WCS Chief Executive Officer William J. Lindquist stated, “This final license combined with the recently issued byproduct material disposal license and our existing permits and licenses gives WCS the broadest range of capabilities of any commercial enterprise in the United States for the storage, treatment and permanent disposal of hazardous, toxic, low-level and mixed low-level radioactive waste and radioactive byproduct material.”

WCS President Rodney A. Baltzer said the licensing will require the hiring of about 75 new employees at its Andrews County facility. The company plans to begin taking radioactive waste for disposal in July 2010.

Meanwhile, Summit Energy of Colorado gained a strong boost through a bill introduced in the Texas Senate January 15 by Sen. Kel Seliger, R-Amarillo, that if approved will give up to $100 million in franchise tax credits to the first three Texas projects that qualify.

Summit is considering constructing a $2.8 billion coal gasification plant on land near Penwell that was originally reserved for FutureGen, a federally funded near-zero emissions power plant. However, Mattoon, Ill. was chosen as the site of that proposed facility in December 2007 and no such project has ever materialized.

In other developments, Burnett said a nuclear reactor project being planned by UTPB is “still in a holding pattern.

“Funding continues to be a major concern for that project,” Burnett said.

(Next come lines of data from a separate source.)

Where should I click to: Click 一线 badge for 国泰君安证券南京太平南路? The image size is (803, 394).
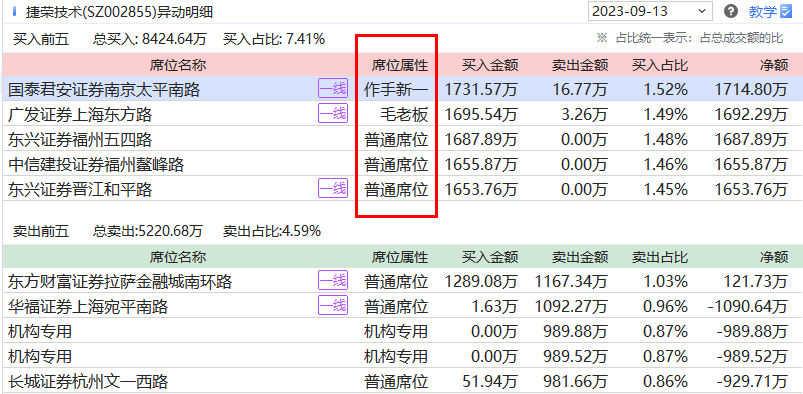(333, 89)
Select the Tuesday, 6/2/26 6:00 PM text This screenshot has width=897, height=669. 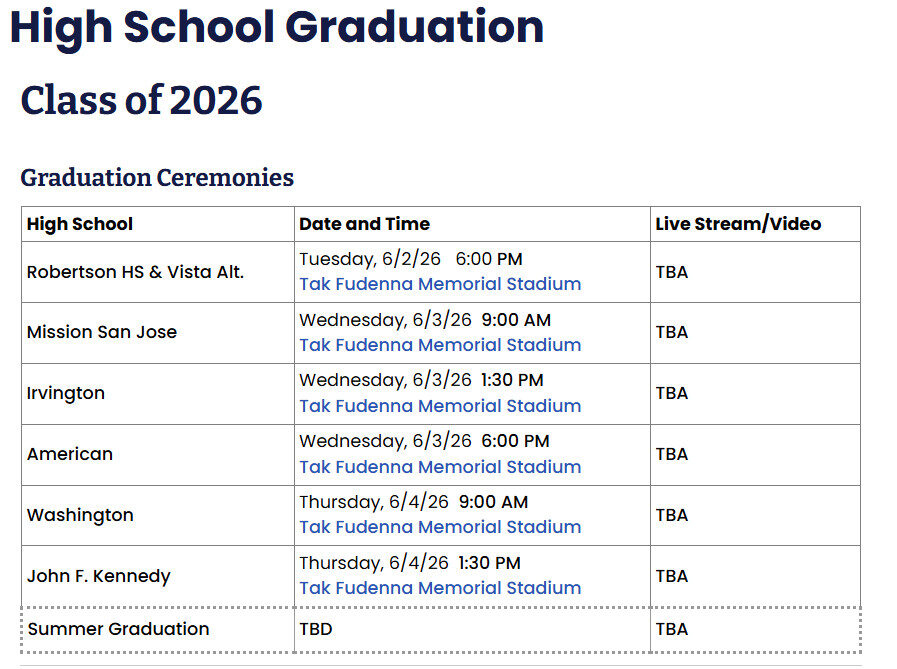[x=411, y=259]
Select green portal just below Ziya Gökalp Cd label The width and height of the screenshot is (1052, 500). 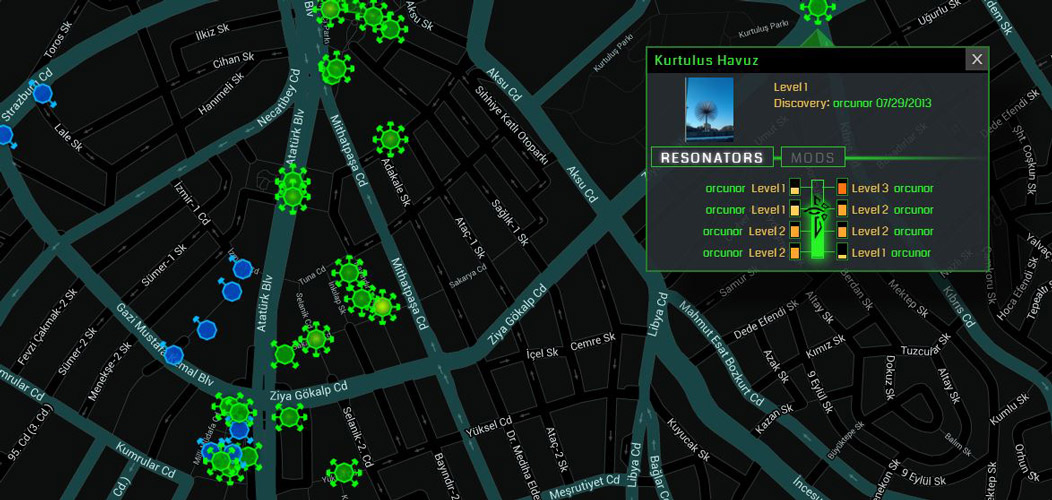click(290, 417)
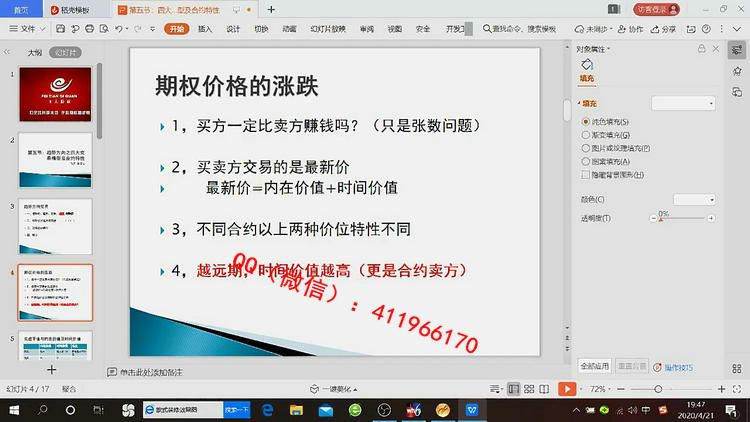Click the 全部应用 apply-to-all button
This screenshot has width=750, height=422.
pyautogui.click(x=594, y=366)
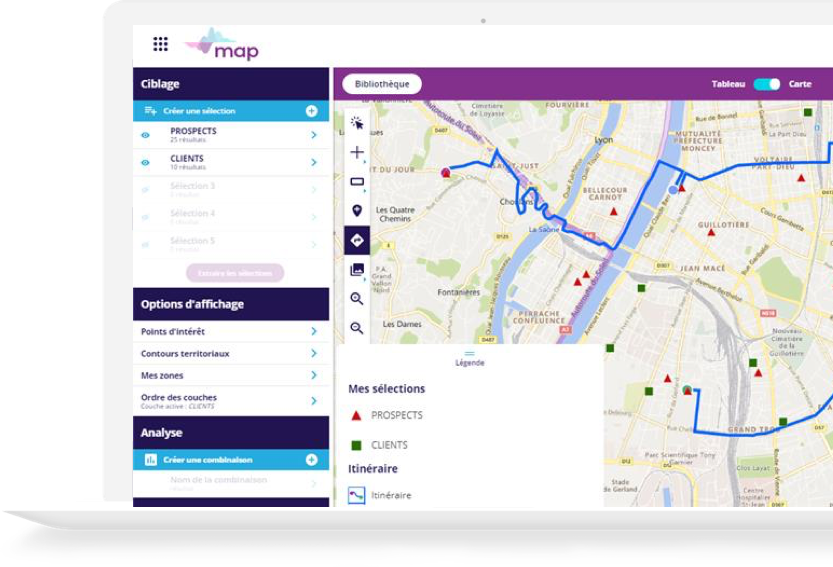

Odessa Economic Development Director Gary Vest said he, Burnett, UTPB President David Watts and Grant Billingsley of Midland are all continuing to work on a project called NuHEAT which is intended to develop the next generation nuclear reactor. Westinghouse and others are involved in that project, Vest said.

Plans calls for the High-Temperature Teaching and Test Reactor Energy Research Facility to be built near Andrews in a joint venture involving Andrews, Ector and Midland counties. UTPB has received grants for the last three years toward the project

“I think nuclear energy is going to be critical to our future here in the Permian Basin,” Vest said.

Kirk Edwards, president of MacLondon Royalties and one of the community leaders who worked on the widespread effort to bring the proposed FutureGen project to the Permian Basin, said the effort expended on the FutureGen project and others will still bear fruit for the area.

He noted that during the massive effort to attract the FutureGen project, the region showed the nation and the world that the people of this area would welcome a nuclear project if the Obama Administration goes forward with nuclear power.

“We’re just entering a different paradigm,” Edwards said. “I just think we’re a lot further ahead by having communities that are engaged.”

Edwards said the area would benefit tremendously “if we could get a coal sequestration project or advanced nuclear power. We’re just in desperate need of more CO2.” Carbon dioxide is used extensively in the Permian Basin for enhanced oil recovery operations.

He noted that a coal sequestration project or advanced nuclear power project would require the expenditure of hundreds of billions of dollars, and he suggested that a NASA-type commitment would be needed to make such an undertaking successful.

But, Edwards added, “We’ve got to have diversified technologies.”